ACTION ITEM =>
The answer must consist of every line below that holds the word "sidebar".

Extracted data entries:
################
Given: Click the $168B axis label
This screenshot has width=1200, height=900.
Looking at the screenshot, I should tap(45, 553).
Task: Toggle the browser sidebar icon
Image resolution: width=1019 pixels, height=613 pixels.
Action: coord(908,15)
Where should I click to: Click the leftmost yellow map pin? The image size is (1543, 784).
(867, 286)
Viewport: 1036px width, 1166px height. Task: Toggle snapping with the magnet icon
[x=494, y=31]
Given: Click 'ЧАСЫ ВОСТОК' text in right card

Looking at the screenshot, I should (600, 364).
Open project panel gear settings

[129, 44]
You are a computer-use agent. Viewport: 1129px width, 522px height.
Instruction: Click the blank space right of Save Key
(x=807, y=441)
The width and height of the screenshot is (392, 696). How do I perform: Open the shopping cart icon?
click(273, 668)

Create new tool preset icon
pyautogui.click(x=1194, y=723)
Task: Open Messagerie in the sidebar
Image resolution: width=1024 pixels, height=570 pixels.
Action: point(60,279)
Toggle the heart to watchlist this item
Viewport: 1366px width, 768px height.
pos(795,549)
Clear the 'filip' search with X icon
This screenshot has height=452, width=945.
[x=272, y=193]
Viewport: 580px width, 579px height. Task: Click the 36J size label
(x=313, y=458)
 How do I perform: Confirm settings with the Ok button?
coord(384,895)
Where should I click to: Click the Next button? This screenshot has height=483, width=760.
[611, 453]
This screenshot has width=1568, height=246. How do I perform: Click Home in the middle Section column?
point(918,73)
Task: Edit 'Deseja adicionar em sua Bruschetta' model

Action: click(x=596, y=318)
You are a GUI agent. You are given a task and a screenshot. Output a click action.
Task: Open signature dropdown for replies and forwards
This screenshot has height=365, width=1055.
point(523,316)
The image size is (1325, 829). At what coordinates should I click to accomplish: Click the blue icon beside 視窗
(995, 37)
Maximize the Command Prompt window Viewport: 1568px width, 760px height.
################
THE ANSWER =>
Task: Toggle the browser sidebar icon
Task: Open Messagerie in the sidebar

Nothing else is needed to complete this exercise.